U.S. Senator Ron Wyden is saying cleanup at the Hanford Nuclear Reservation is like something out of the movie "Groundhog Day."
In a boathouse on the Columbia River in Portland, Ore., Saturday, he said the problems at the nuclear site repeat over and over. Senator Wyden says key documents at Hanford were kept from him, the State of Washington and the public.
“We were told in 2012 that this double-shelled tank … was an isolated issue," said Wyden. "Now we have obtained documents indicating some very serious questions about whether that was actually the case.”
That report reveals construction problems with the leaky double-hulled tank at the southeast Washington site are likely repeated in six other double-shelled tanks as well.
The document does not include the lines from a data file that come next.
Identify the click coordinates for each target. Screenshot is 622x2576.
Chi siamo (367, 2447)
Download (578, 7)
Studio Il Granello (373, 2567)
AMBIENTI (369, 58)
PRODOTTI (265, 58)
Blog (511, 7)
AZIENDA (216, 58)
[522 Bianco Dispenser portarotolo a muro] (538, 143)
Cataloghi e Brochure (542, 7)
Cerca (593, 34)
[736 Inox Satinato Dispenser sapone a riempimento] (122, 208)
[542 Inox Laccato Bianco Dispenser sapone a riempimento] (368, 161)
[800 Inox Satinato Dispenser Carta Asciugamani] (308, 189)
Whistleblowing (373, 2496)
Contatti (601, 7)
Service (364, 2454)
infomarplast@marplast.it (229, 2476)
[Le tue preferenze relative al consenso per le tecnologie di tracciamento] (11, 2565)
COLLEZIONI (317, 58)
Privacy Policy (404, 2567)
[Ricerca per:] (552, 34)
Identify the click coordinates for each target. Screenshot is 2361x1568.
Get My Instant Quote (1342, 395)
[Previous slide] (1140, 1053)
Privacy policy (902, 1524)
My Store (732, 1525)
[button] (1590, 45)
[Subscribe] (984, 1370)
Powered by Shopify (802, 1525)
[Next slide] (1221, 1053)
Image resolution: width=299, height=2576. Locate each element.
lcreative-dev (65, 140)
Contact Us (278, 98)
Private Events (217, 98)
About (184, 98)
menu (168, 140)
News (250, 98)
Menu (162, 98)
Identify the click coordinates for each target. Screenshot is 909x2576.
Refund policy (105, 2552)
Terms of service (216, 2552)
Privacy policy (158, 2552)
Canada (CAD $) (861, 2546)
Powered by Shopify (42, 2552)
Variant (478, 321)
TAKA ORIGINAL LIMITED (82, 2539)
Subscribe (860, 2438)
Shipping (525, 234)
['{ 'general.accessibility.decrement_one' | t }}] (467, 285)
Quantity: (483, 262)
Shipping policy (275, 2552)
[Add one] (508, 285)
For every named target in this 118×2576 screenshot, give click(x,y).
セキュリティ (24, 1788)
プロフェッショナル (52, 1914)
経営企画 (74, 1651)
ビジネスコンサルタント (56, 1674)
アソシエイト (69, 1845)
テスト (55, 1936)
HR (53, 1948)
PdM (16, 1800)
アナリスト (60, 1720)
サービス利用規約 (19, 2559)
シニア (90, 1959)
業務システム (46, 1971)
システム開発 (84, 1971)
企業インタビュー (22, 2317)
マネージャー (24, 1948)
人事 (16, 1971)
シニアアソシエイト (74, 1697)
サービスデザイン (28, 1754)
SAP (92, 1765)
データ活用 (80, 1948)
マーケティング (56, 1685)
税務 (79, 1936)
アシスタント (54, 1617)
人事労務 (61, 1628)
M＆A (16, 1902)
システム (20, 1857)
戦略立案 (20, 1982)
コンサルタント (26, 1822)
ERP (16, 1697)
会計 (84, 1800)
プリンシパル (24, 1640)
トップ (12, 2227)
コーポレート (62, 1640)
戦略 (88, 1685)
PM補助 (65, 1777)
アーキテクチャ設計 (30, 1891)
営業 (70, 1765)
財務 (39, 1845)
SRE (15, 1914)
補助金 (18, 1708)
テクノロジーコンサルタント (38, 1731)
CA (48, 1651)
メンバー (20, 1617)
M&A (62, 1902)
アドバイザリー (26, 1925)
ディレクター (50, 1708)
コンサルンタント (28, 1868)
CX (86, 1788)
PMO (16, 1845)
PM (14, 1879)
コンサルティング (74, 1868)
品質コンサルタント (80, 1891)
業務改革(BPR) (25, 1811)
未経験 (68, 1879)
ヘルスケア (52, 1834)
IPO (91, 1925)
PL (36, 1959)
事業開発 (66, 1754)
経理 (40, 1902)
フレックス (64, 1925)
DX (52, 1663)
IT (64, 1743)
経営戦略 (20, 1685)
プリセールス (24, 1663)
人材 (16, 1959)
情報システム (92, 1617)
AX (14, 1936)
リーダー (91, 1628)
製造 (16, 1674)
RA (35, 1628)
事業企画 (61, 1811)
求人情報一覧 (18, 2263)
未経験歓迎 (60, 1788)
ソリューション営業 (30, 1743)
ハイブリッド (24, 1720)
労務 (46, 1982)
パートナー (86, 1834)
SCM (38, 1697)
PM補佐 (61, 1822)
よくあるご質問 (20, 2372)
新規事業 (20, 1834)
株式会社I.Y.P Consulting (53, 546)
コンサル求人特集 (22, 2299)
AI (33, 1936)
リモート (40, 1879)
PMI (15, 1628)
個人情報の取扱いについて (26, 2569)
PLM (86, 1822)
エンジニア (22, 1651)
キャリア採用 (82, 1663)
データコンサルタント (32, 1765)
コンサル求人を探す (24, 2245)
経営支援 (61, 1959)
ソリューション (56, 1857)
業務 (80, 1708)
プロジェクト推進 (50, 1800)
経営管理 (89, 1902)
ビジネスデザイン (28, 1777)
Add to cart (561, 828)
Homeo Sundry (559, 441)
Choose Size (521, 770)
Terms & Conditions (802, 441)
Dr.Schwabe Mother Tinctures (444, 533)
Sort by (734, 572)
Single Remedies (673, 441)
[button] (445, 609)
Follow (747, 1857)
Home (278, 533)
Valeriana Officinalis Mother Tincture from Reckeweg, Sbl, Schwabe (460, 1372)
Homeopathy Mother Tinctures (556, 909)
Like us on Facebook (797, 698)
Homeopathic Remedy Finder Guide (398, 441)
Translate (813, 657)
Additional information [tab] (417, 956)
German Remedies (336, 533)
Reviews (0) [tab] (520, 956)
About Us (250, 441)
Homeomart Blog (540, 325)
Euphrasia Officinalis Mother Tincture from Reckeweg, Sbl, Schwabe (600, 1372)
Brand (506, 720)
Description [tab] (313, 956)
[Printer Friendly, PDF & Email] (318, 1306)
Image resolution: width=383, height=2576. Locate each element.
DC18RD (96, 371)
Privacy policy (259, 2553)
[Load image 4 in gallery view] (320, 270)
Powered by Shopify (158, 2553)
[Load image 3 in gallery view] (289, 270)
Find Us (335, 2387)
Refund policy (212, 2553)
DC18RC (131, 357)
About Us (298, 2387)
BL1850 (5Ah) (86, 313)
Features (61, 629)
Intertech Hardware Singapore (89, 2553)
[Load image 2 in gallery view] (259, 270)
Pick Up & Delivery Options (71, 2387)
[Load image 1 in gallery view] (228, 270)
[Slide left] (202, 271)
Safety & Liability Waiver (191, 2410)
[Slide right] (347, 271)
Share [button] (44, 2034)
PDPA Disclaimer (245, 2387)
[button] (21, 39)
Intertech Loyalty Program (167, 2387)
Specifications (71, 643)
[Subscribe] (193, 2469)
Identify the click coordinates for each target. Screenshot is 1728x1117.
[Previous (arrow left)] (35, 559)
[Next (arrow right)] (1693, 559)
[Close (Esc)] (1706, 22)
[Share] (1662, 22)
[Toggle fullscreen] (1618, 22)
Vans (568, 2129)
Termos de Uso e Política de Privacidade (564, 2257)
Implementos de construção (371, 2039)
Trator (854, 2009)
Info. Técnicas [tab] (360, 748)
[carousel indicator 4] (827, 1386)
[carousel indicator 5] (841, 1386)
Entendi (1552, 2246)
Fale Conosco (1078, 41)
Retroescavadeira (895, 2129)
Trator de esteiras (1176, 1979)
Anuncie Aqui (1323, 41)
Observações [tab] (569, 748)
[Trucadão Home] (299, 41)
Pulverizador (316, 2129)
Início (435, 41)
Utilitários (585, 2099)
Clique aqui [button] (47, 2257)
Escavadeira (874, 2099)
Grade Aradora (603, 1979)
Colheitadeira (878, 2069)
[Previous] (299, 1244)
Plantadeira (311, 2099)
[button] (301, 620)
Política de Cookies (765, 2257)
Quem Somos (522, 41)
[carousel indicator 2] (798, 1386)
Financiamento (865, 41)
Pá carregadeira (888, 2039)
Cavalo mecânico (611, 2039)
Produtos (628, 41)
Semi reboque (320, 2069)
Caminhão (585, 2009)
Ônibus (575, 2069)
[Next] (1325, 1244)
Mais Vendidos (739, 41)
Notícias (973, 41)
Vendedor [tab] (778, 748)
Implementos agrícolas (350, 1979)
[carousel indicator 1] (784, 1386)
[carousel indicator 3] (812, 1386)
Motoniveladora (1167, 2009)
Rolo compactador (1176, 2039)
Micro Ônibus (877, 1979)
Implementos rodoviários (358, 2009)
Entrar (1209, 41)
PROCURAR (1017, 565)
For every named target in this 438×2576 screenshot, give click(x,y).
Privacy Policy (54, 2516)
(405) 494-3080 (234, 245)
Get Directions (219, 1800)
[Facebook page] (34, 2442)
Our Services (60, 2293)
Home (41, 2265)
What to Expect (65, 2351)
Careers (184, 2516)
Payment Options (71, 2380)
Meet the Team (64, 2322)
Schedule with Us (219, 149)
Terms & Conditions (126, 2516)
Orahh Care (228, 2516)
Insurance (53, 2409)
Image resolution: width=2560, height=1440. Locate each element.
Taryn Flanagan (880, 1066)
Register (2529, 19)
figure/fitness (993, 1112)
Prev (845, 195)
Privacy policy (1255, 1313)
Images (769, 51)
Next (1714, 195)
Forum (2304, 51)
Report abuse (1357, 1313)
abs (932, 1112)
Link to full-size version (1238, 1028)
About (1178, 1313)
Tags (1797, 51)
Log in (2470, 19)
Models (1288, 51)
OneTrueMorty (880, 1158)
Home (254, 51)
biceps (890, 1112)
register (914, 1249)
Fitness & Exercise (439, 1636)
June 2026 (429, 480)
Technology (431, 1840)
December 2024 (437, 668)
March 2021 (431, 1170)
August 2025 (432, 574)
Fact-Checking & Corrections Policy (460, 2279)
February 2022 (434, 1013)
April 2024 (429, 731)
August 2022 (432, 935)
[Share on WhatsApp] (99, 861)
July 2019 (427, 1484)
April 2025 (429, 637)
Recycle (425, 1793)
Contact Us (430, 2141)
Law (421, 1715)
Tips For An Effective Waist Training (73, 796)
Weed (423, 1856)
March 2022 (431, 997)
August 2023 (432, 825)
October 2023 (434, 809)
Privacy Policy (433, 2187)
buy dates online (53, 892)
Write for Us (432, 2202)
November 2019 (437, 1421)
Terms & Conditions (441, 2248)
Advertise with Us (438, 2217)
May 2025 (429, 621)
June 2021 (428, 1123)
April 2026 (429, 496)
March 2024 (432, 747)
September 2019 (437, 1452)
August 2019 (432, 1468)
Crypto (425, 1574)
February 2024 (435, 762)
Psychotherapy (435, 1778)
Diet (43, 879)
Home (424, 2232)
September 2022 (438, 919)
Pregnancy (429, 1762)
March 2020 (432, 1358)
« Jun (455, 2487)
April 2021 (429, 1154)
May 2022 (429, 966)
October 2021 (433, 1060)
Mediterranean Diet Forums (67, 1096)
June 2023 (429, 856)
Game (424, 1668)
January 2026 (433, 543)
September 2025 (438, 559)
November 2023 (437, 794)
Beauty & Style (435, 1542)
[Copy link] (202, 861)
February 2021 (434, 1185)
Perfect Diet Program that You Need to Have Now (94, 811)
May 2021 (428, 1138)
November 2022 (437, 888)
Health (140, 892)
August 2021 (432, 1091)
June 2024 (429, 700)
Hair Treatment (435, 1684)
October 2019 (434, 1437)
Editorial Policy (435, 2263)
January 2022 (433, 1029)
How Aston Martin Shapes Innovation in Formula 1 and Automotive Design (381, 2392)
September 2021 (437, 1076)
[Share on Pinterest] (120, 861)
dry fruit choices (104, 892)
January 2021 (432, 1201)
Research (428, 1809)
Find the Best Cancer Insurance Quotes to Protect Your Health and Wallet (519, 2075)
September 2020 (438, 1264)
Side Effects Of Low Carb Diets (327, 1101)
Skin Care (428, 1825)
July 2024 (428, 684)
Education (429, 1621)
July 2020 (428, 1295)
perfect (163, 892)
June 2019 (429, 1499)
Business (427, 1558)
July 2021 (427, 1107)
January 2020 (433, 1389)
He says this key information was kept out of recent cleanup negotiations and the Department of Energy hasn’t been straight with the people of the Northwest.
Wyden says he wants U.S. Energy Secretary Ernest Moniz to report back in 45 days with possible solutions to the aging tanks.
Tom Fletcher is a top federal manager on the tanks at Hanford. He says the Energy department creates dozens of reports, and he’s not sure why the state and others didn’t see it before.
The Hanford Nuclear Reservation is where the government produced plutonium for World War II and the Cold War. There are 56 million gallons of radioactive waste stored in aging underground tanks there.